ROMA – ‘Odi et Amo’, scriveva Catullo nel suo celebre carme 85, l’epigramma in cui il poeta latino celebrava le opposte tendenze dell’amore. Un sentimento vissuto in maniera totalizzante, ma mai violenta. Oggi la rappresentazione dell’eros rivive nella mostra ‘L’arte dell’amore non violento nell’antica Roma’, un progetto realizzato da Codacons e Museo Archeologico di Napoli, con il contributo del dipartimento delle Pari Opportunità e Siipac Lazio, per contrastare la violenza sulle donne e il bullismo, e promuovere una visione dell’amore come genuina espressione del desiderio.

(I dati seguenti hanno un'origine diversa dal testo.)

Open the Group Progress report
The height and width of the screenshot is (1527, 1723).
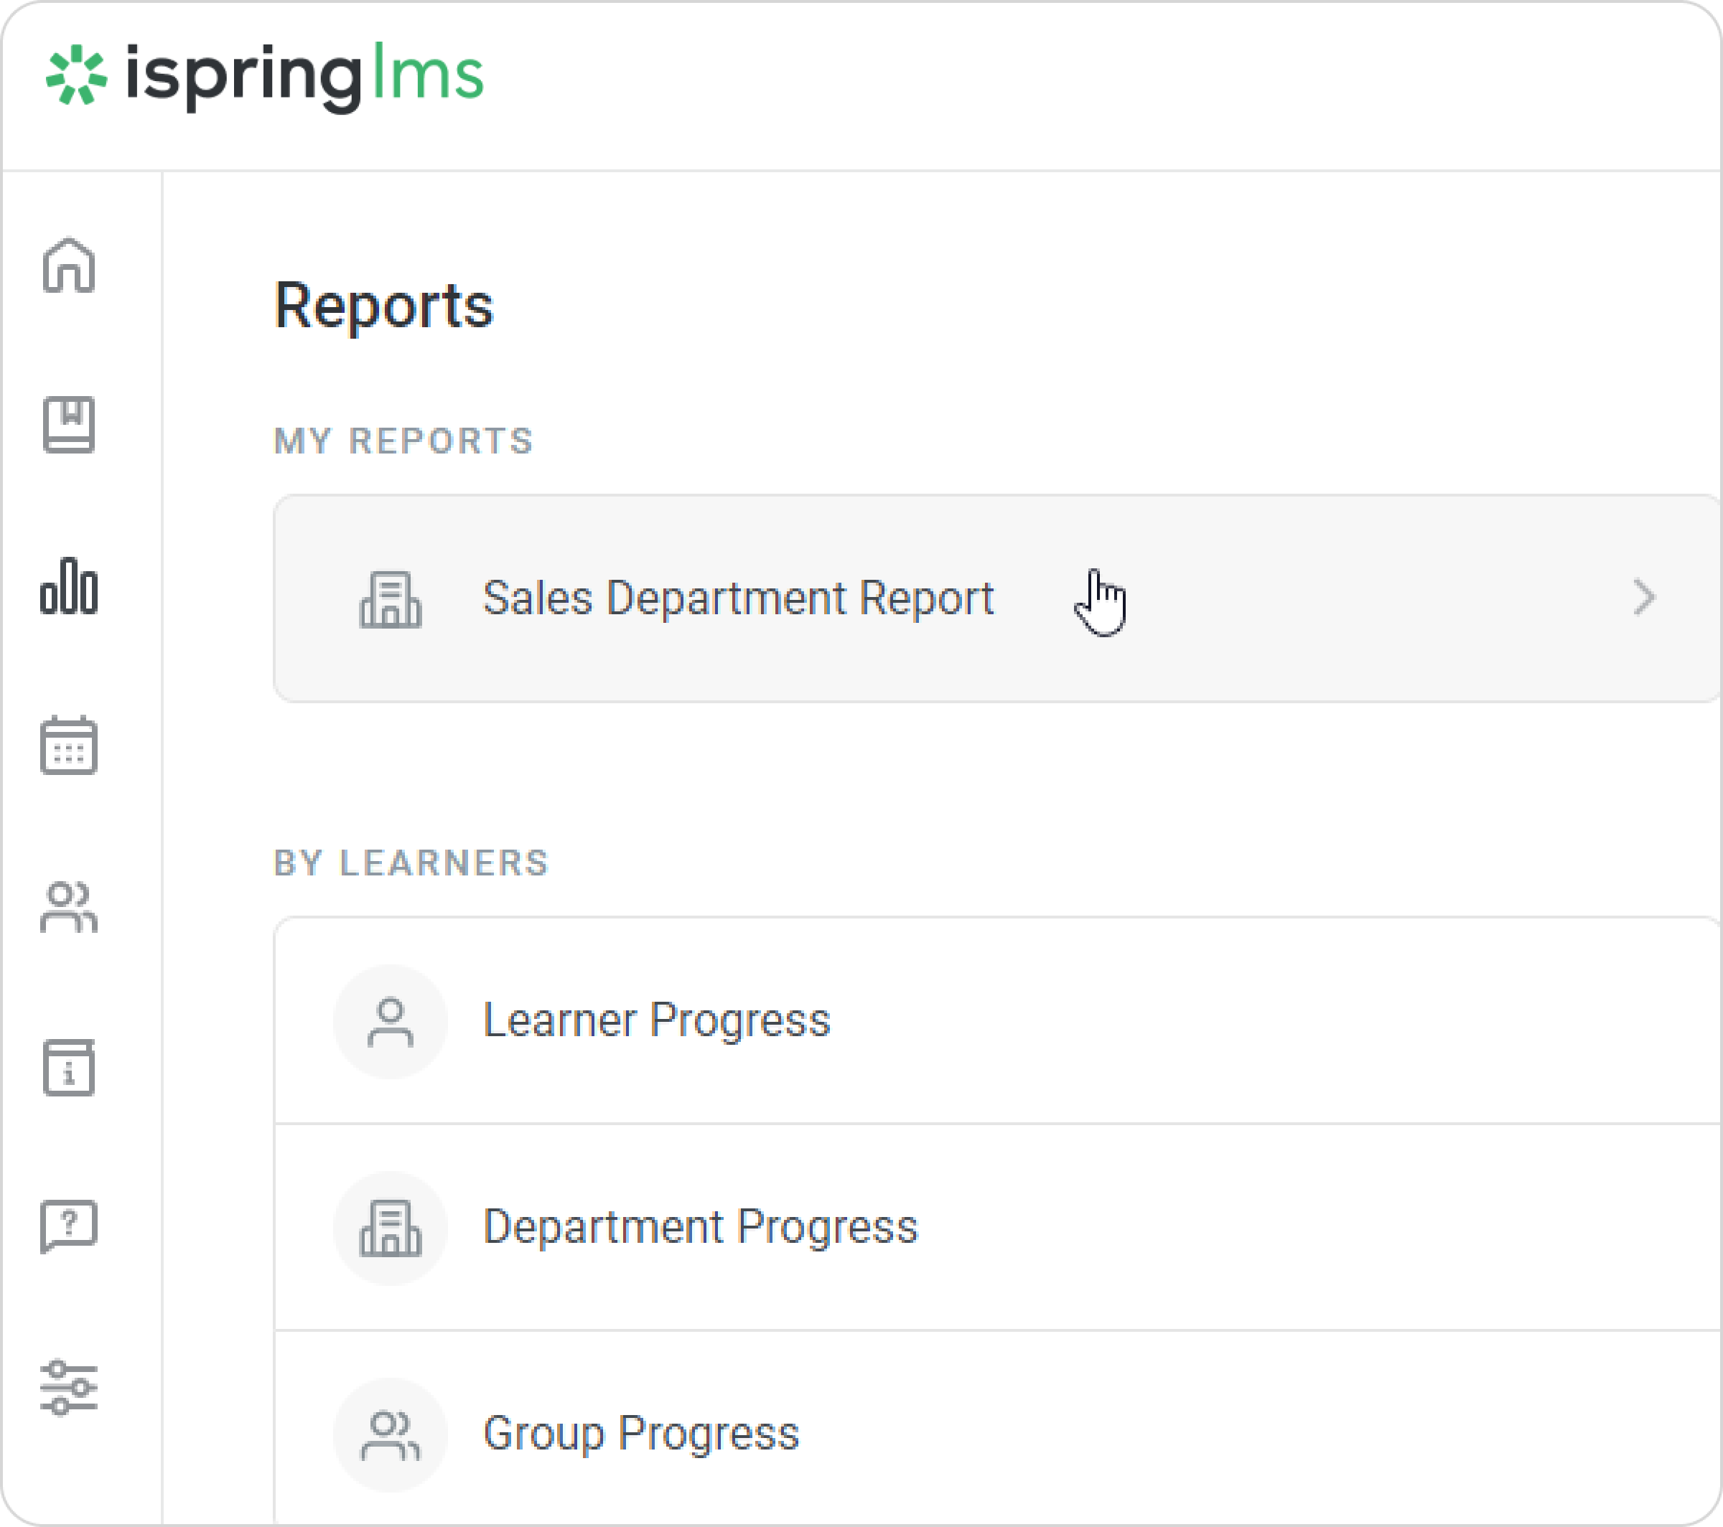point(641,1433)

“Nel mondo romano abbiamo un’esaltazione fisica ed erotica che non presuppone il senso di colpa- ha commentato lo storico dell’arte Vittorio Sgarbi, ospite alla presentazione della mostra a Roma- La rappresentazione degli atti amorosi non presuppone mai la trasgressione, perché è libera da qualunque pregiudizio morale o moralistico, e vede la sessualità come qualcosa di sano”. Riscoprire il messaggio dell’arte classica in un’epoca digitale in cui si ha facile accesso alla pornografia, vuol dire educare i giovani all’affettività e alla non-violenza. “L’arte e’ un pretesto per indicare una libertà di visione e di pensiero- prosegue Sgarbi- Legittimando la trasgressione, il mondo romano ha eliminato la percentuale di eccesso”.

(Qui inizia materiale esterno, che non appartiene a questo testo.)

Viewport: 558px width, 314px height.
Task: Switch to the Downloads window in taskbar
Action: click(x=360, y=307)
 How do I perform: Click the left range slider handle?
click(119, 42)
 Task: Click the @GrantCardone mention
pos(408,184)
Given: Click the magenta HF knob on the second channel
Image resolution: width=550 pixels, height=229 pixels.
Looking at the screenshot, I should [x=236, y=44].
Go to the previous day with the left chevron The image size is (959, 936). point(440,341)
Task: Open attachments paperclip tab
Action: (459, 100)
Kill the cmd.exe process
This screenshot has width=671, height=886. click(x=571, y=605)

La mostra itinerante viaggerà nelle scuole di tutta Italia a partire da gennaio, con una selezione di immagini di sculture e opere d’arte antiche raffiguranti scene erotiche ricostruite in 3D. Con l’aiuto di esperti e psicologi, i ragazzi verranno accompagnati in un percorso nel mondo dell’eros, per riscoprirne il suo aspetto più sano e naturale. “Per le neuroscienze il circuito dell’odio è vicino a quello dell’amore, ma sta a noi sviluppare le tendenze positive di questo sentimento- ha spiegato il neuropsichiatra Giovanni Serpelloni, docente dell’University of Florida- La produzione dell’arte o la visione delle opere può cambiare le basi neuronali in senso positivo, andando ad attivare cambiamenti permanenti”.

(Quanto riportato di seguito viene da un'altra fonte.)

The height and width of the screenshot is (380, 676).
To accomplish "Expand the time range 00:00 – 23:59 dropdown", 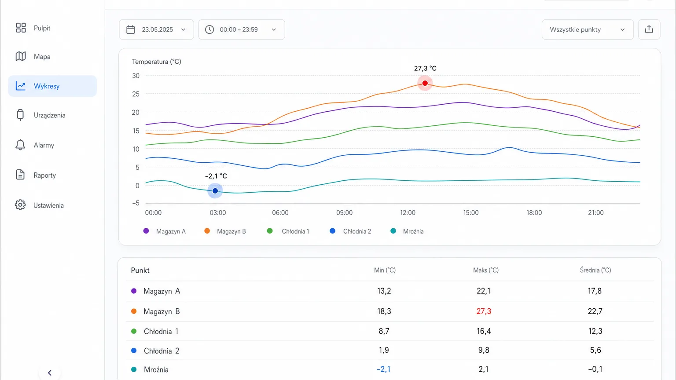I will [x=242, y=29].
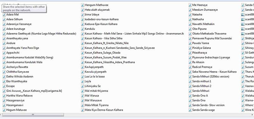Click the Leyla music file icon
254x119 pixels.
83,81
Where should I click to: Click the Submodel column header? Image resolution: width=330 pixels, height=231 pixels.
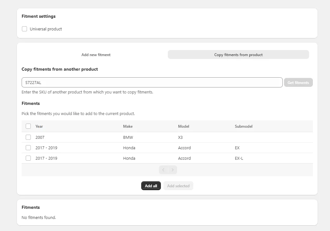(243, 126)
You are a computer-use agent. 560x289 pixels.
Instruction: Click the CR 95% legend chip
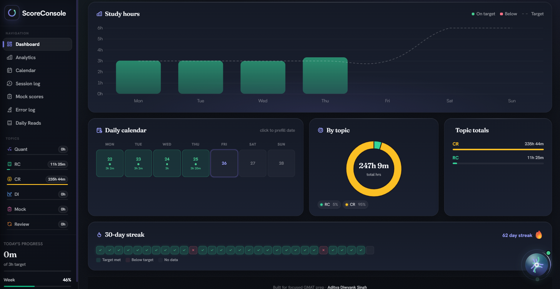point(355,204)

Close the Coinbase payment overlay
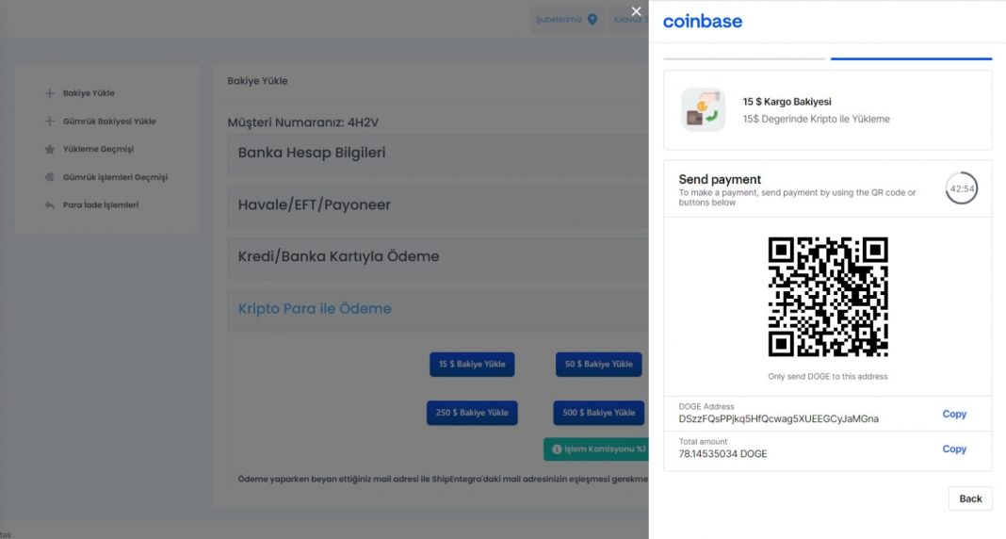pos(636,11)
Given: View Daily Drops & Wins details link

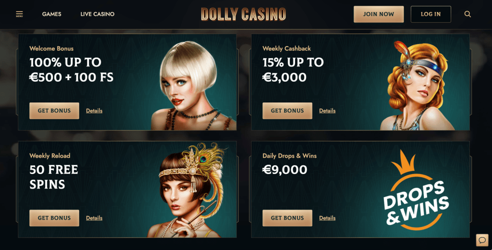Looking at the screenshot, I should pos(327,218).
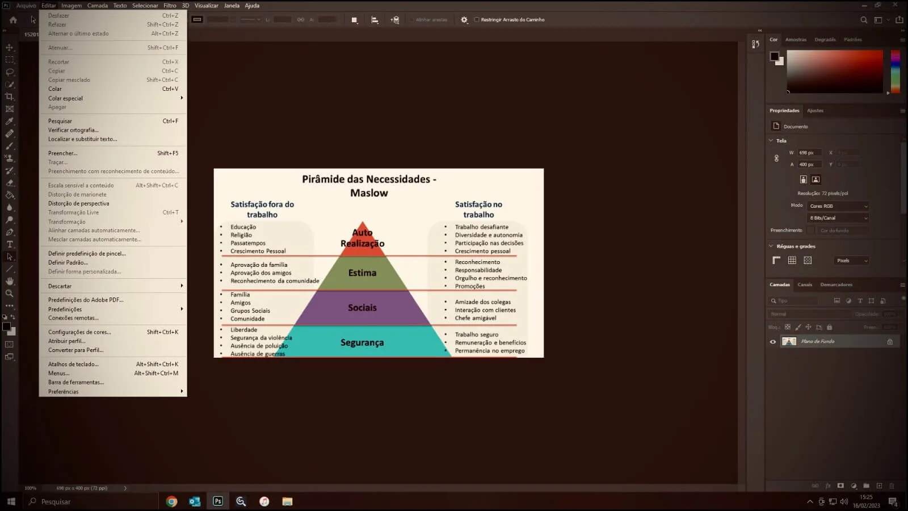Click the red color picker field

pos(834,71)
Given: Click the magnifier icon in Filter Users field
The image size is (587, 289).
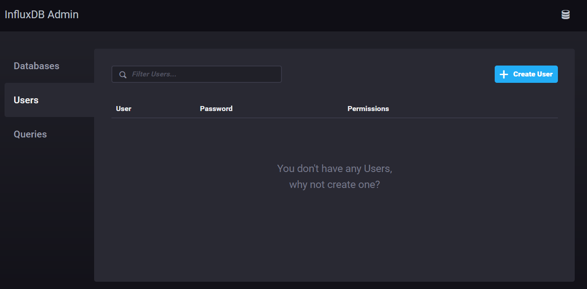Looking at the screenshot, I should coord(122,74).
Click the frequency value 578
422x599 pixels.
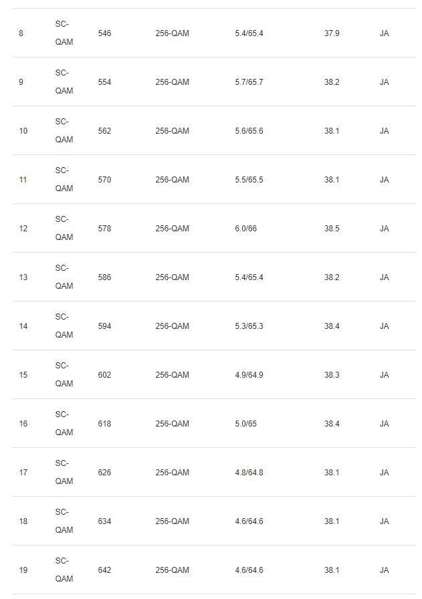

Oggi l’assenza di modelli affettivi di riferimento e la mancanza di educazione sessuale genera fenomeni quali la violenza sulle donne e il bullismo. Partire da una visione della sessualità libera può aiutare i giovani a vivere le relazioni in modo sano, nel rispetto dei desideri di ognuno. Nel bassorilievo ‘La Ninfa e il vecchio satiro’, la donna non si concede, dimostrando un potere di scelta e quindi la facoltà di sottrarsi ad un amore violento; mentre le rappresentazioni di Afrodite, dea della bellezza, alternano immagini pudiche a sculture piu’ voluttuose, affidando alla figura femminile la possibilità di scegiere come mostrarsi.